Top 5 – Steaks
Note: During the COVID-19 pandemic, we have the chance to learn a little more about our Louisiana Tech University Family: students, staff, alumni, faculty, and friends. We’ll call it Tech Top 5. Go to LATechSports.com for more Top 5s. #TogetherApart
Dr. Mark Murphey
Dr. Mark Murphey is the Academic Program Chair in Agricultural Sciences, an Associate Professor of Animal Science, and Holder of the Agricultural Sciences Endowed Professorship. More importantly, he knows his way around a ribeye and a grill: at the College of Applied and Natural Sciences tailgates, “Dr. Murph” is often the MVG, or Most Valuable Griller. He is more than qualified to share with us his favorite steaks.
As I worked on this list, one thought kept coming to mind: Marie Antoinette would have been around longer had she suggested they eat steak rather than cake.

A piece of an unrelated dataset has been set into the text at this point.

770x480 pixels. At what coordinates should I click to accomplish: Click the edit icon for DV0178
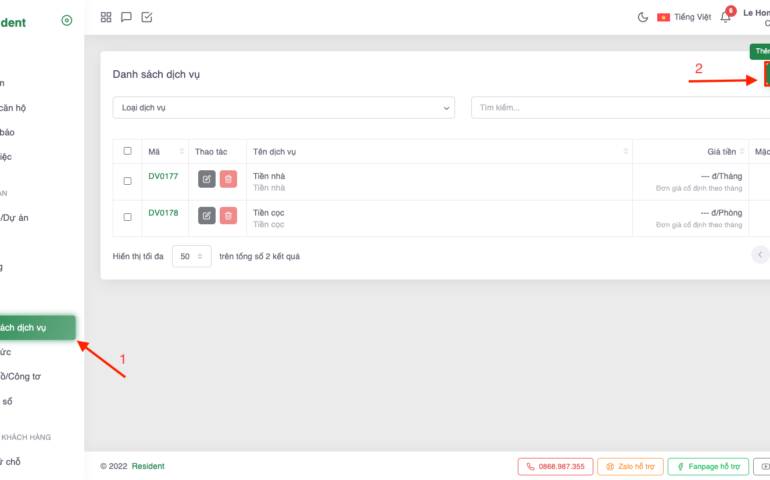pos(206,215)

Starting out, everyone should remember a few things that make every steak much—and I mean much—better, and that’s “marbling,” the fine flecks of fat interspersed between the muscle fibers that add the flavor and juiciness we all want in a steak.
Second, consider dry-aging, the “old school” way that meat was meant to be handled. Hanging meat in a cooler and allowing the enzymes and environment to do their thing has helped make beef the King of Meats. Whether it’s for 14 or 45 days, go for dry aging.
Finally, cooking. If you want a tough steak, overcook it. The cooking process on thinner cuts of meat like steak shortens the muscle fibers and connective tissue and dries out the meat. Certainly, a far greater sin than putting ketchup on your steak is to overcook it.
- Ribeye: The undisputed Heavyweight Champion of The Steak World. Whether it is a bone-in or boneless ribeye, Tomahawk or Prime Rib, the ribeye is king. Find yourself a Dry Aged Prime or Wagyu or Certified Angus Ribeye, fire up the grill, and cook it to a perfect medium rare, and you will be the Grillmaster.
- Porterhouse/T-Bone: Love ’em or hate ’em, this is the best of both—and sometimes three—worlds. The most tender steak (filet) paired with the ribeye’s closest cousin (strip). I paired these two steaks to save room in my Top 5 for some other great steaks but both have value—and Fred Flintstone would be proud if you order the inch-and-a-half-thick porterhouse or T-bone. The T-bone is closer to the ribeye, has a smaller filet portion than the porterhouse, and again—wait for it—is “two steaks in one.” The porterhouse comes closer to the sirloin and includes part of the sirloin muscle, making it a 3-steak combination and edging out its neighbor, the T-bone.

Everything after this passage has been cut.